Although, Rotorua doesn't have an international airport, the closest ones are at are Wellington, Auckland, and Christchurch. Alternatively, you can also drive to Rotorua from the cities of Coromandel, Paihia, Taupo, Whangarei, and Hahei. The best way to get to New Zealand is to take a flight from India to Auckland. And then use the Intercity Bus services or cars to drive down here. You could also take an inter-city flight from Auckland airport to reach the Domestic Airport at Rotorua. Most international carriers operate connecting flights from all major cities like Mumbai, Delhi, Bengaluru, Chennai and Hyderabad.
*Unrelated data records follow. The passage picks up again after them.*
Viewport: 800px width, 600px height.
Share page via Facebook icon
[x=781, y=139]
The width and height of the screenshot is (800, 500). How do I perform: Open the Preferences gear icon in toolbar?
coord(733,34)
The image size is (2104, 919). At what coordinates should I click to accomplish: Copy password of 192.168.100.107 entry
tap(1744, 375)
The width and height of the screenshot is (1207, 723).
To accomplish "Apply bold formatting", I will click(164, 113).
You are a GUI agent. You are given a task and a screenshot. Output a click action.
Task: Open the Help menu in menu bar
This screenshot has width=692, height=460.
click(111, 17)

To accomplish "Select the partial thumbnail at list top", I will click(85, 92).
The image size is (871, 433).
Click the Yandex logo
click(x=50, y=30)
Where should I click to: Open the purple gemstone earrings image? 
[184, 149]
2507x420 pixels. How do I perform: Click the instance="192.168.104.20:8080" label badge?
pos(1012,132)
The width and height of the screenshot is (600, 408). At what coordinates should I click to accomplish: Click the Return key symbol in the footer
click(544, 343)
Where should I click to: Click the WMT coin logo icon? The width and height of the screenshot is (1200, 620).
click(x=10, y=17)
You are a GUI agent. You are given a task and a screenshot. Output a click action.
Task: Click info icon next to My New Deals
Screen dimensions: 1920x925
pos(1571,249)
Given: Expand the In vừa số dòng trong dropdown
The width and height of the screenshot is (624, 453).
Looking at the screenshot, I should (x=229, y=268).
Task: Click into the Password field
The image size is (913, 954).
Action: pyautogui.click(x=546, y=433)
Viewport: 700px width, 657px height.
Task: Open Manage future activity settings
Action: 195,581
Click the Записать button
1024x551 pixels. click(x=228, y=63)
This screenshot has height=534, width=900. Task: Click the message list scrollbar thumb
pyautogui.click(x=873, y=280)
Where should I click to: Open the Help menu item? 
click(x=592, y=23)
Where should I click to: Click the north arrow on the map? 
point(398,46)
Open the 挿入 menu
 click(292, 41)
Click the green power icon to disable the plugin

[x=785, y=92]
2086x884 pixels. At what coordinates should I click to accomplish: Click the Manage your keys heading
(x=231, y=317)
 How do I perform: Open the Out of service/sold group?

Rotorua has a long and interesting saga with many famous Māori legends and stories bubbling with history. Rotorua was discovered about 600 years ago by a Māori leader called Ihenga. According to folklore, while on a hunting trip for his pregnant wife, one of Ihenga’s dogs ran away, chasing a kiwi. When the dog returned, his coat was all wet and he threw up a half-digested fish. That’s when Ihenga realised there must be water nearby, so he explored the area, discovering Lake Rotoiti and Lake Rotorua. The area was initially settled by Māori of the Te Arawa Iwi in the 14th century.
The full name for the city and lake is Te Rotorua-nui-a-Kahumatamomoe. Where, Roto means 'lake' and rua means 'two' or in this case, 'second' – Rotorua thus meaning 'Second lake'. It is one of 18 sparkling lakes, surrounded by magnificent native and exotic forests. The city is home to Te Arawa iwi, one of New Zealand’s largest Māori tribes.
Then, in the 1880s, Rotorua was developed into a "special town district" to attract visitors from the world over to its unique natural spa. Since then, Rotorua’s Te Arawa people have been New Zealand’s first tour guides. The arrival of the railway in 1894 accelerated growth around the area and the government built a European-style spa with ornamental gardens, bathing houses and spa facilities.
Has the magical wonderland of Rotorua piqued your interest yet? If yes, then head on over to our excellently crafted packages that will let you experience the best and much more.
Wash away any fatigue and ill health in the hot springs of New Zealand’s famous geothermal hotspot with Rotorua holidays. Tourists have been coming to the town for Rotorua tours for several decades, and as such, Rotorua is better developed than that in other places in the country.
Several hot pools and geothermal parks in the town have been big attractions for vacationers selecting Rotorua travel packages. But there is more in store for you when you avail Rotorua holiday packages. Rotorua is also known for white-water rafting, boating and fishing.
You can take a Rotorua tour after reaching the town by car from Auckland. It’s a three-hour drive from Auckland. Visitors travel to Rotorua in Air New Zealand planes from major cities in the country, including Auckland and Christchurch.
See the verdant Government Gardens during your trip to Rotorua. The park has a museum and the Blue Baths.Rotorua is famous also for its lakes. Plan visits to the 14 lakes near the town to get some good photographs and make Rotorua vacation packages more memorable.